◆ What to produce ◆
Report how many lines below contain the word "name", and give only that number.

◆ Data extract ◆
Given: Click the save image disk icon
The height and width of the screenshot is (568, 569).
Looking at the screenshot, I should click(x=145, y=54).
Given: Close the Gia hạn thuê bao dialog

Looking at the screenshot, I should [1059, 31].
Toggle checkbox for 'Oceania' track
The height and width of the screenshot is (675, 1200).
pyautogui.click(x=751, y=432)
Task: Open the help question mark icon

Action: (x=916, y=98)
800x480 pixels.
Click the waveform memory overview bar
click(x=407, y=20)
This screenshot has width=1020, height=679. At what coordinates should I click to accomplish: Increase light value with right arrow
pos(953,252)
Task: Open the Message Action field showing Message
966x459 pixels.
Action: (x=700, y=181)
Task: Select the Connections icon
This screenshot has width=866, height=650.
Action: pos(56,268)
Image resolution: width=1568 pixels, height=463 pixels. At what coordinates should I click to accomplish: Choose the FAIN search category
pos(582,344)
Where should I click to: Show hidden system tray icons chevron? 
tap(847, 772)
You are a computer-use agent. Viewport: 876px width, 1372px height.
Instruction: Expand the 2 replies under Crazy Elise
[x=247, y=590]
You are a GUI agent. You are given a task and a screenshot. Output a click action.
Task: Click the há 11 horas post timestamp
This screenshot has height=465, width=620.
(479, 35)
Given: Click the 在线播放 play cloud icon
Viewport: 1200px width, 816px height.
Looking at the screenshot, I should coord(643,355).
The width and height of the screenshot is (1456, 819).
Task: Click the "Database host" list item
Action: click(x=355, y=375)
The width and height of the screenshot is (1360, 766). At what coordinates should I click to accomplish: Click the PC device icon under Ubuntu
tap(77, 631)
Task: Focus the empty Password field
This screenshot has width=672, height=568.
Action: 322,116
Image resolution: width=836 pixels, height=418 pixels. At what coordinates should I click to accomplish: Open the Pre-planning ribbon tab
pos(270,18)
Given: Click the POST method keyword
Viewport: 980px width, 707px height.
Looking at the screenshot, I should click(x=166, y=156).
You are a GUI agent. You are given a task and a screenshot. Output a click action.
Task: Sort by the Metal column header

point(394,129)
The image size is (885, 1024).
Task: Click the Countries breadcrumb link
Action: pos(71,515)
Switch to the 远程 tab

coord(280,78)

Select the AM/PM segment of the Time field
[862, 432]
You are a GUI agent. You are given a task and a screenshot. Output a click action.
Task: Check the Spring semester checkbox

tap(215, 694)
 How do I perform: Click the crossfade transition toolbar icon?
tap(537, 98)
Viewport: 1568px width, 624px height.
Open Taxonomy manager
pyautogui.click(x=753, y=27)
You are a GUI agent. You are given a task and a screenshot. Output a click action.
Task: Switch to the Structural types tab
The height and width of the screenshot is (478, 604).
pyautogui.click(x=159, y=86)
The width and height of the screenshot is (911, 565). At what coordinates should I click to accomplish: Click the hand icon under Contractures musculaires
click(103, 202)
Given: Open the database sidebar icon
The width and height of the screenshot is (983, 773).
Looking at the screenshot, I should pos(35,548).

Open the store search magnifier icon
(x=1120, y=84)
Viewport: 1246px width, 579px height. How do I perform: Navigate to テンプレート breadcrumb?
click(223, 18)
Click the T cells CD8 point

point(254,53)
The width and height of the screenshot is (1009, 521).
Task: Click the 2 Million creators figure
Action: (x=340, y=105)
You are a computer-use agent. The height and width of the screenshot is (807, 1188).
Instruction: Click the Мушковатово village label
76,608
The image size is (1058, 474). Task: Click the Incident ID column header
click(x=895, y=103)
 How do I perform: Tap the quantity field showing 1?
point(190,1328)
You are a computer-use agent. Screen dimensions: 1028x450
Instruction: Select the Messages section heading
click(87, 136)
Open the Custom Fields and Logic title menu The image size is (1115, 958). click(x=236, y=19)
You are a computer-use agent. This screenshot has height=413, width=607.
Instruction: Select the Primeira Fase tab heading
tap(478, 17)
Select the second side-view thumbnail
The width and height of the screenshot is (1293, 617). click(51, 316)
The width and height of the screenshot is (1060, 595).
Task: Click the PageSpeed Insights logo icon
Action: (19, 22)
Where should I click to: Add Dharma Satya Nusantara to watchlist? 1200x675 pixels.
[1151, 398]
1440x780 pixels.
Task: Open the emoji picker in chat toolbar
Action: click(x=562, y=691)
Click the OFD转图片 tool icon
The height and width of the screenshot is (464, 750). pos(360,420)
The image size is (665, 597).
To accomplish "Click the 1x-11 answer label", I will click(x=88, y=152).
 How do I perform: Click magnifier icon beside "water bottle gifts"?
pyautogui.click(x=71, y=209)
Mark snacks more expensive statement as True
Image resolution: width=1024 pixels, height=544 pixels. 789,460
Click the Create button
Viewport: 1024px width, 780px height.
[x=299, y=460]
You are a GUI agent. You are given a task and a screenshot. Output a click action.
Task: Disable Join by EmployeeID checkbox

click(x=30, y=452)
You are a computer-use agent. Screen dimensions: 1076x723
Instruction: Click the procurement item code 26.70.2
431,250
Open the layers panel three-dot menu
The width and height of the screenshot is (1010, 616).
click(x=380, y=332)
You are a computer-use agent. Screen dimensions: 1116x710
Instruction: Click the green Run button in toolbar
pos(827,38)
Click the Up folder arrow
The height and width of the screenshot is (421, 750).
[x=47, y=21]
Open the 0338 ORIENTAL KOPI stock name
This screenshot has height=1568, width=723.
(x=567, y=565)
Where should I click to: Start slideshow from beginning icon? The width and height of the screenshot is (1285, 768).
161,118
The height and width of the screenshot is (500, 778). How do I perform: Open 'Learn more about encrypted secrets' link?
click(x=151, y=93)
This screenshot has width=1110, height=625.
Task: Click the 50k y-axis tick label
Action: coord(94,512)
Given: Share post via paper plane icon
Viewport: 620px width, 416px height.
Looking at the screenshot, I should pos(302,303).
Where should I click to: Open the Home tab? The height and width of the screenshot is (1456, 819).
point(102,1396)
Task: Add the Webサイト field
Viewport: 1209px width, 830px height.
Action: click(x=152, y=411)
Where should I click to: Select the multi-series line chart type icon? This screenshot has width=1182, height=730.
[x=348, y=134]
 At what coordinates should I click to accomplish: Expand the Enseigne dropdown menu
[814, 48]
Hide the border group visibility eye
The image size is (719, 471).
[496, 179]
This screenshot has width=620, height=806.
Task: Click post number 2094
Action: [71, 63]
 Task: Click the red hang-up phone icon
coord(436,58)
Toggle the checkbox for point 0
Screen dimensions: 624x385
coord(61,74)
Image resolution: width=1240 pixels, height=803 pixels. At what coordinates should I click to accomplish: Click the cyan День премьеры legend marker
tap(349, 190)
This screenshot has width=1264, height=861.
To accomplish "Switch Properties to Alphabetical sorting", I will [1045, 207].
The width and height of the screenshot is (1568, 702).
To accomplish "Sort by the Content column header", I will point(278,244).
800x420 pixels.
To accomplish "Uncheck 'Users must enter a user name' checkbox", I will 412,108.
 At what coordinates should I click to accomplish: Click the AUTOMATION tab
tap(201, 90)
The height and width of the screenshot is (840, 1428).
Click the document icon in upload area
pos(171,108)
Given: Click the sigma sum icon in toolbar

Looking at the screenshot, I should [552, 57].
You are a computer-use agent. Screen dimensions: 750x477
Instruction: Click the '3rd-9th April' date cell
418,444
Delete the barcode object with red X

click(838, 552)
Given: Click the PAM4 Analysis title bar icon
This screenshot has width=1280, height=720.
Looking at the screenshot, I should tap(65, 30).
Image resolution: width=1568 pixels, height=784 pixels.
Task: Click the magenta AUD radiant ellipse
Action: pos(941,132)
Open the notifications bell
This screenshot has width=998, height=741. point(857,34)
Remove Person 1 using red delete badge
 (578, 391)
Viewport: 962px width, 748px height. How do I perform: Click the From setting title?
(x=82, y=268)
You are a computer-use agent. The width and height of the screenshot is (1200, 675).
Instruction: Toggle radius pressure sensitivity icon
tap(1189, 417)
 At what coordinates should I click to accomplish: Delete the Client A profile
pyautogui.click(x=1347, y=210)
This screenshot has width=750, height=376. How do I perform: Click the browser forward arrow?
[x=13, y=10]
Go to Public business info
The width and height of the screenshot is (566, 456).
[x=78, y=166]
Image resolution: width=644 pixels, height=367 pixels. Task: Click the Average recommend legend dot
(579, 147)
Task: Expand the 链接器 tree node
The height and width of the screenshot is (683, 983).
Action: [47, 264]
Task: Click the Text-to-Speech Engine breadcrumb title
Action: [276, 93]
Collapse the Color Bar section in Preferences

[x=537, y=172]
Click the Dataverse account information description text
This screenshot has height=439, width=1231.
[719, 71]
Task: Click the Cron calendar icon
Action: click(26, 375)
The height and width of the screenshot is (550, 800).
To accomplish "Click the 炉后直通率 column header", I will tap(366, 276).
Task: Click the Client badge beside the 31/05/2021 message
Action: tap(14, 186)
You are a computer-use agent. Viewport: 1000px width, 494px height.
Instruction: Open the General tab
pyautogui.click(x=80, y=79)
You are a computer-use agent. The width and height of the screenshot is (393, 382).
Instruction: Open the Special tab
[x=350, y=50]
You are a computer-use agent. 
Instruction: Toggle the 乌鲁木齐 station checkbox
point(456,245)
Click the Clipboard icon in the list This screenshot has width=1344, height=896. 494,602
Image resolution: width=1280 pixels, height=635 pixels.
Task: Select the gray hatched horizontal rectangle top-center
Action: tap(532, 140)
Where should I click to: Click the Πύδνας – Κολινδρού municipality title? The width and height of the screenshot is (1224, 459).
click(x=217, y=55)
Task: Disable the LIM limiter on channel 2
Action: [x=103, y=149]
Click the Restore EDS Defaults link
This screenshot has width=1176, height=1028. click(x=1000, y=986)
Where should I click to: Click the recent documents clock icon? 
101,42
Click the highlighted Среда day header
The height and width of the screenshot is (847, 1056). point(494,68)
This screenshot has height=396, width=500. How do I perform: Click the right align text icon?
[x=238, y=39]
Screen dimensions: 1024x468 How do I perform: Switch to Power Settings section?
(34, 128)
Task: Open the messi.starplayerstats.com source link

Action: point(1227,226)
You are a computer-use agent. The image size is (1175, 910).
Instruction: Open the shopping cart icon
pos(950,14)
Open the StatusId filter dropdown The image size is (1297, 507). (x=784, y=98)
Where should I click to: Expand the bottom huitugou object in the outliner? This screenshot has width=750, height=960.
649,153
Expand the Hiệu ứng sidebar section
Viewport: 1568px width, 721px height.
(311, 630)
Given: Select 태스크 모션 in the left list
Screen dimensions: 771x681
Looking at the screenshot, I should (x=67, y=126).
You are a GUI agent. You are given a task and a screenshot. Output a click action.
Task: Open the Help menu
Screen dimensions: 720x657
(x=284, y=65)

◆ Result of the exercise ◆
2